При официальном знакомстве, вызванном, как правило, формальным поводом, картины Черкасова и раскрываются соответственно: вежливо, ясно, кратко и бесстрастно. Их невозмутимая поверхность как будто и не предполагает ни драматических коллизий, ни эмоциональных всплесков, ни психологических изломов, ни сколько-нибудь банальных откровений внутри пространства холста. Здесь, в сюитах спящих зимних лесов и розовеющих гипнотическими туманами сахалинских далей, все строго правильно, верно, отлакировано и причесано: как ровная линия пробора на голове буколически идеального служащего.
И именно в тот момент, когда нарастание массы «реалистических» пейзажей достигает своего критического предела и давно созревшая оценка нуждается лишь в ее публичном анонсе, вся эта тщательно выстроенная благодать в один момент рушится внезапным вторжением ниоткуда примчавшегося мотоциклиста («Имя твое», 1999–2000), расчищающего дорогу целой череде новых образов и ситуаций: старым проулкам Хабаровска, знакомым городским сценкам, сентиментальным картинкам из детства и юношества и метко схваченным портретам современников.
Эта новая деталь, образ мотоциклиста, появившегося ниоткуда, парящего во вневременном пространстве играет роль не столько метафоры, сколько выбора нового угла зрения на творчество А. Черкасова. Эта случайная «неслучайная» деталь проясняет многое. Благодаря ей соединяются прошлое и настоящее жизни художника, связываются воедино предначертанное и свершившееся в его творческой биографии, составляются невидимые, но сверхважные элементы его имени, истинного имени художника.

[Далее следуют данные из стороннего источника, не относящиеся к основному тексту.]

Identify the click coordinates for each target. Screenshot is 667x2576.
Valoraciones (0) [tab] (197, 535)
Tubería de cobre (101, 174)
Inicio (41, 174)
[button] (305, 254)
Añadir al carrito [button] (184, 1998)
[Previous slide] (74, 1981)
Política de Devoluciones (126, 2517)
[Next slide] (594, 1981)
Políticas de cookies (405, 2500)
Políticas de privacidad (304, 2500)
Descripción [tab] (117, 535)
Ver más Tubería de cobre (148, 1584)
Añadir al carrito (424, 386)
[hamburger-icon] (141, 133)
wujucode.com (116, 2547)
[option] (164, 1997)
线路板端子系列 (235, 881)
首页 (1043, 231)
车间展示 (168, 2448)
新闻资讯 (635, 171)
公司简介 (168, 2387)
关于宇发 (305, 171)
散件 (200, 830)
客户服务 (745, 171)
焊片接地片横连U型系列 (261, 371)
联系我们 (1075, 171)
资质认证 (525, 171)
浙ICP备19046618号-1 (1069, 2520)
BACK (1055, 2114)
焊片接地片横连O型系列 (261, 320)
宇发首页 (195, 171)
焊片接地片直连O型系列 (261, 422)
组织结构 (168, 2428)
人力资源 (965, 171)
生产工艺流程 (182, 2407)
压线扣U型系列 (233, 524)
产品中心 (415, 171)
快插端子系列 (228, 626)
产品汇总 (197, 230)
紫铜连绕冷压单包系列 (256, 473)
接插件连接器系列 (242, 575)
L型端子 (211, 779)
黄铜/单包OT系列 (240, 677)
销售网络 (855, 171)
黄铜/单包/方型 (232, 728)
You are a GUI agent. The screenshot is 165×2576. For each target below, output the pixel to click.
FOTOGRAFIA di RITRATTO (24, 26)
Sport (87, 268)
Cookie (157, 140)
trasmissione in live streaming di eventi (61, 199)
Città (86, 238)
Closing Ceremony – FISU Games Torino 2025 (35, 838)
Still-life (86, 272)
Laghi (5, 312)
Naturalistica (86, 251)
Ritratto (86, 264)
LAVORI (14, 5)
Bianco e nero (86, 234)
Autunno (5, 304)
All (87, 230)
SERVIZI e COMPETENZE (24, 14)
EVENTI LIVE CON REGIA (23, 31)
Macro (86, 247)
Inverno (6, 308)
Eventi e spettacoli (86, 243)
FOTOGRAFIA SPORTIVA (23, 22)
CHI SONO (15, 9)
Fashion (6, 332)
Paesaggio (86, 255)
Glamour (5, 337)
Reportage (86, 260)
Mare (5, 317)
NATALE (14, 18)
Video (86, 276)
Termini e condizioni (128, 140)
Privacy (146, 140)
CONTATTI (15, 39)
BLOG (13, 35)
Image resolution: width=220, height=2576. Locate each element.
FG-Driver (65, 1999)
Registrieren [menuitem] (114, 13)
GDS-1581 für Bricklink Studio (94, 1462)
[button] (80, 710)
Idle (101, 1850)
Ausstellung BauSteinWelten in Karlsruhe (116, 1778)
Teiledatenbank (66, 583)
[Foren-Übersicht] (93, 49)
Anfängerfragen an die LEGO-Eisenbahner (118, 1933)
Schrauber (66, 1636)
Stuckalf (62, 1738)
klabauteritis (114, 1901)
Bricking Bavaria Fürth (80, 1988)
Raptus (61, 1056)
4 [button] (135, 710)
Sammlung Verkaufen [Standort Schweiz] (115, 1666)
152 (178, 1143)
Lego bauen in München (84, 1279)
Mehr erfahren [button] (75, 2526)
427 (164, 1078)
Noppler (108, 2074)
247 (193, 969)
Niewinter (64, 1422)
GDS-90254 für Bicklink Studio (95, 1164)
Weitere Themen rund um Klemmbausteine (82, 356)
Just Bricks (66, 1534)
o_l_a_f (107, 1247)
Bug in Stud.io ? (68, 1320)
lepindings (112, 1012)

В силу этой случайности образуется новое представление об авторе. Еще точнее, — желание углубленного неофициального анализа его творчества. Все обретает теперь иное значение и художественный вес: и дымящиеся весенней бирюзой дали Хехцира, и сверкающие лужицы воды на тротуарах осеннего Хабаровска, и главное, проступает понимание того, что за внешней оболочкой тихой урегулированной жизни художника, за праздничной суперобложкой персональной презентации идет тяжелый и трудный процесс самоопределения. Идет медленное проворачивание самого себя в жерновах авторитетных оценок, примеров классического искусства, реалий современного мира художественного творчества.
Раскрываются новые идеи и образы: резкие, почти крамольные, фантастические и чистые в своей искренности.
Алексей Черкасов уже приблизился к той черте, пространственной и временной, где необходимость выбора столь же естественна, как и потребность дышать. Можно в лучах зрительских симпатий развивать до бесконечности романтическую тему в пейзаже и по истечении срока давности пребывания в изобразительном искусстве даже получить статус «певца дальневосточной природы». Можно выбрать и иной путь — путь осмысления собственного места в обширном братстве художников, путь формирования собственного языка, независимого и самостоятельного, в пестром собрании художественных наречий. В любом случае, рискнувшему вступить на путь профессионального творчества — идти долго, трудно и в одиночку. Хочется верить, что Алексею Черкасову хватит сил на многое, в том числе и на смелый шаг по направлению вверх от «нулевой» живописи.